====== Selected text ======
NBL trade season would be a gamechanger - here's why.
25th March saw the passing of the NBA’s trade deadline, the point in the season where trades can no longer be made.
As NBA teams scrambled to acquire talent before a lengthy playoff run, or looked to offload pieces at their peak value, fans stayed transfixed, fully immersed in the possibilities that awaited their respective teams. Woj and Shams Twitter notifications were turned on, and NBA jersey swap photoshop gurus prepared themselves for upcoming moves.
Trade season is easily one of the peaks in the NBA season, and one that should be a part of the NBL. Not only would it increase fan discussion, the actual transactions could help even talent disparities within the league, and add an extra dimension of uncertainty for fans and teams.
Allowing trades in the NBL would make the league immensely more engaging. Imagine watching a middle level team rise to a contender, purely through acquiring a player would rewrite a team’s narrative and journey. Trying to follow the various moves and decisions, or predicting which teams will buy or sell, would generate endless hours of conversations about the league.
Imagine Jock Landale teaming up with Bryce Cotton, or a Chris Goulding/Nathan Sobey backcourt, with one team trading their star player in order to gain younger assets, in hope of a rebuild. Allowing trades adds an extra layer of intrigue, a new topic of dialogue, and helps narratives and legends around championship contenders to build. More than anything, it gives teams an extra way to build towards a championship, which in turn delivers a more enjoyable product.
======
■ **Requirement A**: In the NBL trade season text, how would the part that opens with the words containing "Trade season is" and closes with "fans and teams." read if you revised it to put "imbalances" in place of "disparities"?
■ **Requirement B**: According to the NBL trade season text, on what date did the NBA's trade deadline pass?
■ **Requirement C**: How would the NBL trade season text go on from the point where it stops?
====== Material shown ======
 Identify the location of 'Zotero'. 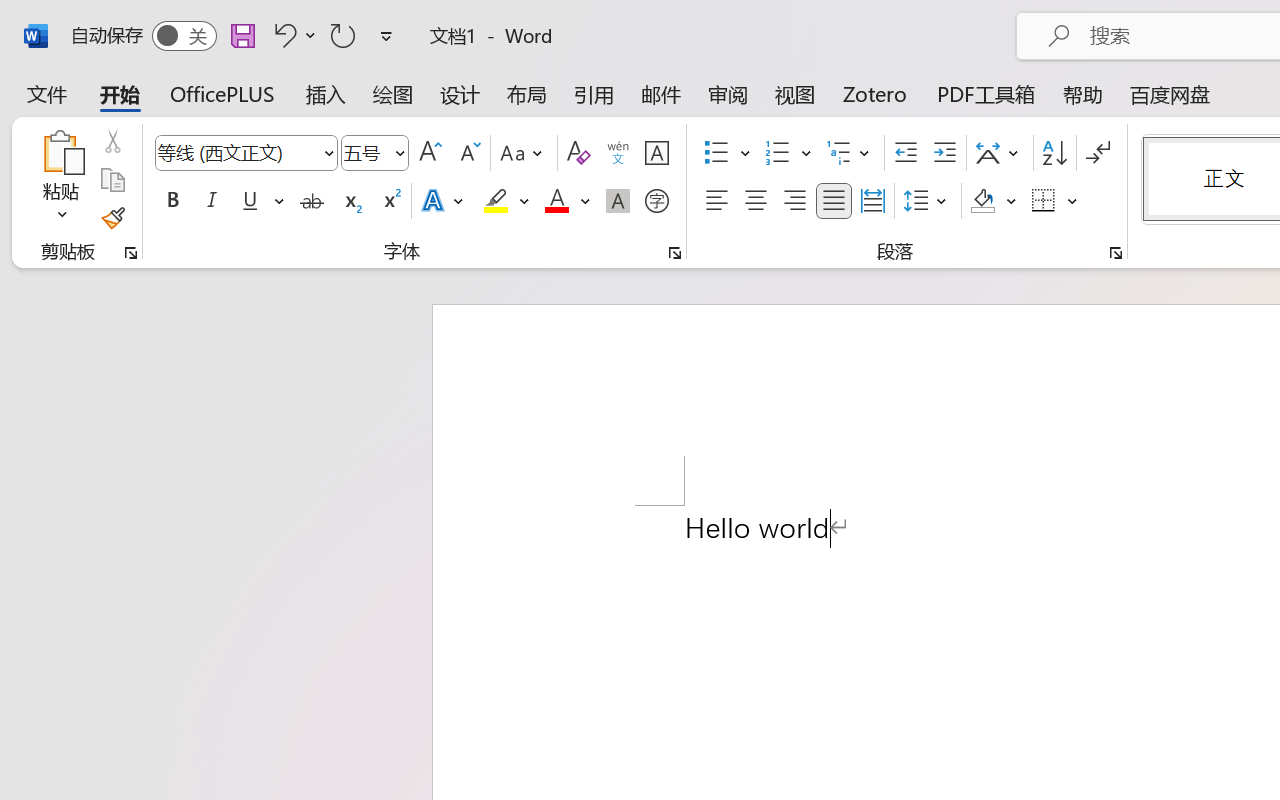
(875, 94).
======
====== Material shown ======
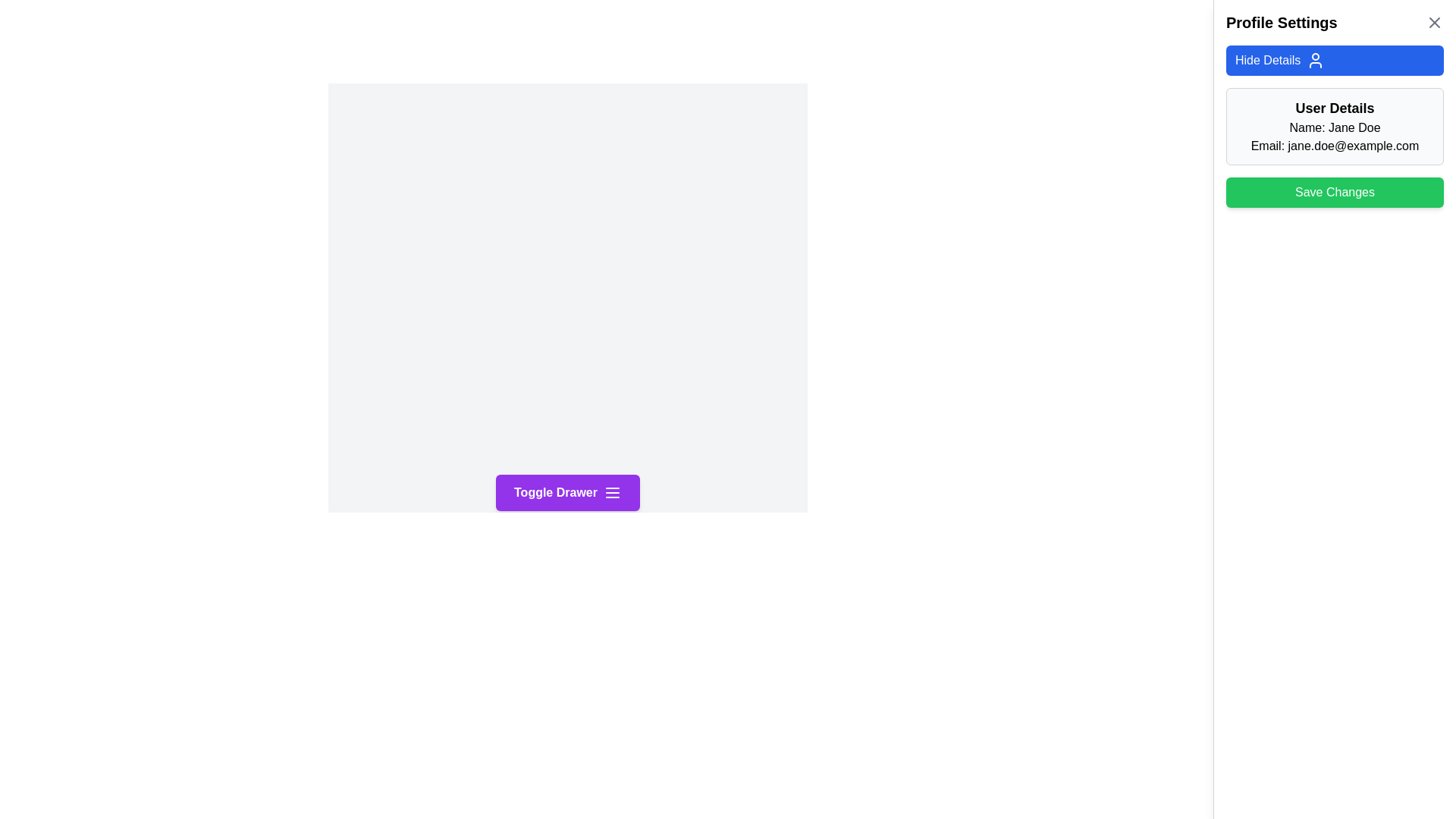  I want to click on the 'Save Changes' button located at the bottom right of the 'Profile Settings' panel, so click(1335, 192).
======
■ **Exercise result A**:
Trade season is easily one of the peaks in the NBA season, and one that should be a part of the NBL. Not only would it increase fan discussion, the actual transactions could help even talent imbalances within the league, and add an extra dimension of uncertainty for fans and teams.

■ **Exercise result B**: 25th March

■ **Exercise result C**:
Fans of specific teams would also benefit from trades, as it gives even the most unsuccessful teams something to root for. Unlike the NBA, the NBL has no draft system, and bottom dwelling NBL teams do not have a high draft pick to hope for. Tanking isn’t rewarded. But allowing NBL teams to acquire top level talent means teams have a shot at reversing their fortunes, or moving off a player in his last year, to build a younger roster with a longer timeline in check.
The NBL has a considerably shorter season compared to the NBA, trading for a top level talent could impact the season record much more significantly in this league. Every win is much more valuable, and climbing the ladder is somewhat easier. Consider for example, how much the South East Melbourne Phoenix’s contender status has been improved with Ryan Broekhoff’s addition.
It goes without saying that a proper structure with rules and restrictions are needed. The NBA Collective Bargaining Agreement (CBA) is a complex agreement between the NBA and the National Basketball Players Association (NBPA) that details everything from player salaries and contracts to trades, revenue split and more. It’s so complicated, Larry Coon created an FAQ for the document, to make it easier for everyone.
It’s unclear how close (or far) the NBL’s current CBA is from the NBA CBA, but the NBL would need to create something similar in scope. There would be restrictions unique to the NBL: for example, teams should not be able to trade either import players or Next Stars. Overseas players would be much more reluctant to sign with the NBL if they knew their single year stints came with the possibility of being traded. This is particularly complicated for Next Star prospects, whose salaries are paid by the league and come out to Australia to make a name for themselves, preferably without the impact of being dealt midseason to another team and having to undergo transition to a new system and so on.
Similarities would include having a trading window and deadline in place — similar to the NBA trade deadline — to ensure that competing teams do not trade for a superstar talent weeks before the finals begin, just to ensure competitive balance.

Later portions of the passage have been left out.